Um Rio de chuvas

Eram sete da manhã quando eu seguia de carro pela Avenida das Américas. A via não estava completamente deserta, mas os veículos que nela circulavam pareciam vazios de condutores. Os ônibus sumiram do cenário como que banidos por obra do acaso. Não havia pressa, porque não havia o quê fazer e para onde ir. As poças d’água espelhavam a inércia que se abateu pela cidade. Ninguém na rua. Tudo parecia estranho, naquela terça-feira de abril, em que o Rio amanheceu chorando.
De forma sensata, peguei o primeiro retorno e voltei para casa. Nessa hora, ouvia a “áurea música,”da rádio MEC e, para mim, o sino que abre o programa badalou mais melancólico do que nunca. Nem a bela “Sonata número 1”, de Bach, executada pelo cravista Bruno Procópio, me devolveu o encantamento das manhãs. Olho para o céu e não vejo o revoar das aves desfilando em “V”, no percurso das lagoas para as ilhas. Por certo, gansos, pelicanos, biguás e grous deveriam estar em algum lugar seguro, esperando por dias melhores. Eles não arriscam suas vidas e sabem como se proteger. Daí o vôo em V, que proporciona aos integrantes do bando um melhor controle visual do deslocamento, pois em qualquer posição dentro desse esquema uma ave só teria em seu campo de visão outra ave, e não várias. Isso facilitaria todos os ângulos do vôo. Essa estratégia das aves é tão perfeita que os aviões militares de caça copiaram esse mesmo tipo de formação, justamente por terem melhor campo de visão para avistar outros aviões do mesmo grupo.

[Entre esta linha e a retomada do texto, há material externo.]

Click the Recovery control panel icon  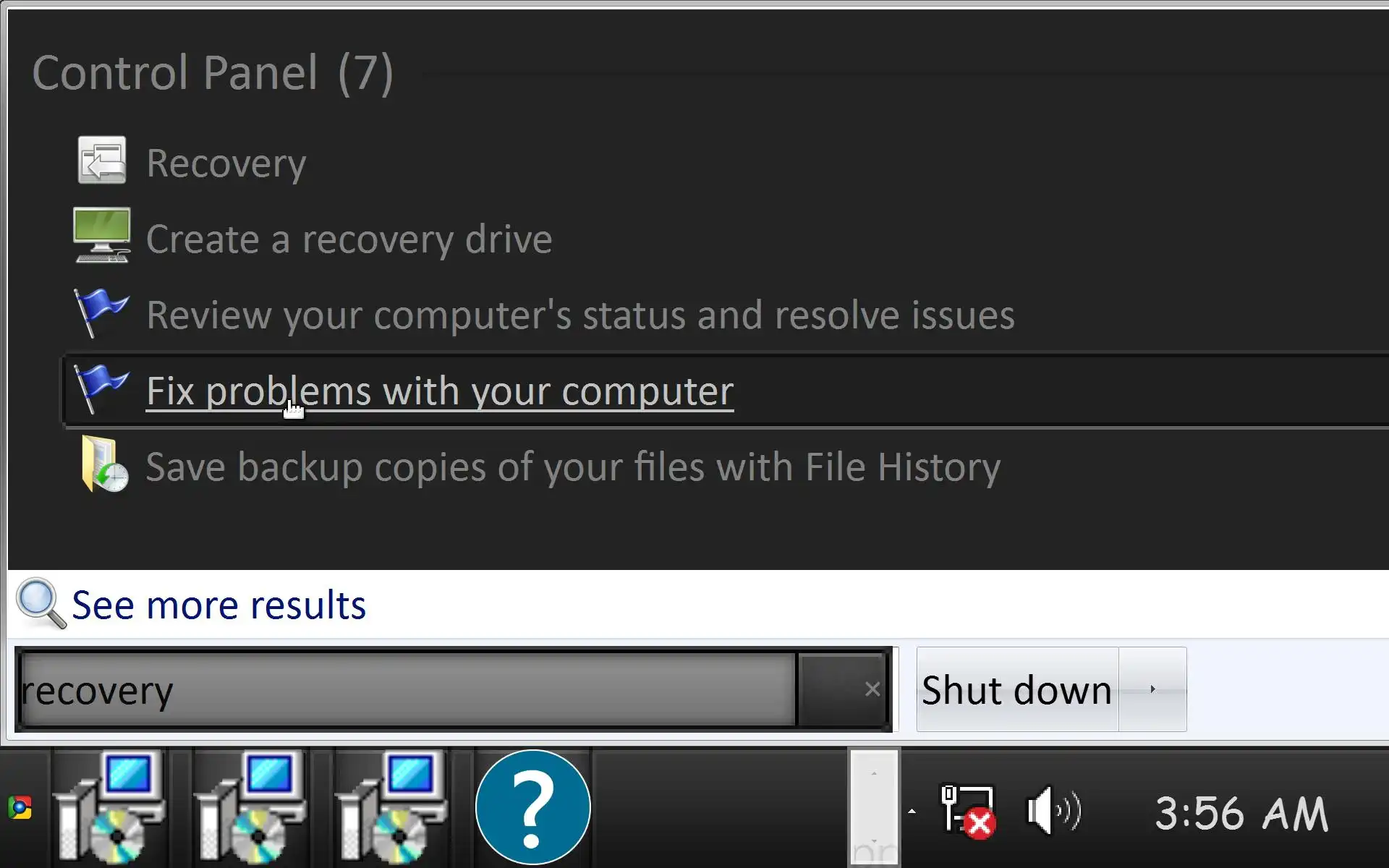pyautogui.click(x=102, y=161)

Pensei nessas aves que, prudentes, previnem-se de ventos fortes que possam afastá-las do rumo certo e do grupo. Então, imaginei como seria bom se os seres humanos também fossem mais solidários e menos individualistas. Pensei como seria mais fácil se os governantes de nossa cidade montassem um programa de prevenção contra enchentes que contemplasse a todos com o mesmo alcance do campo de visão que têm as aves que voam em “V”. Sendo assim, eles não olhariam o povo só por um ângulo, isto é, como eleitores, mas como gente que trabalha e precisa de uma moradia segura e digna.
Como os governantes não são aves - mas vivem voando por aí -, eles não se preveniram contra o aguaceiro que caiu sobre o Rio de Janeiro. Por conta disso, a chuva causou muitas mortes, devastou casas, deixou famílias desabrigadas. Além dessas perdas humanas, houve a perda material: o comércio não abriu as portas, a luz faltou, as escolas fecharam, os hospitais funcionaram precariamente, as rodovias estão em péssimo estado.
Como resolver esse caos? Dizem os antigos que “prevenir é melhor do que remediar”. Eles tinham razão.  E mais: “depois da tempestade vem a bonança”. Será? Acho melhor ter fé e rezar para São Jerônimo, protetor dos temporais, do que acreditar em promessas de políticos.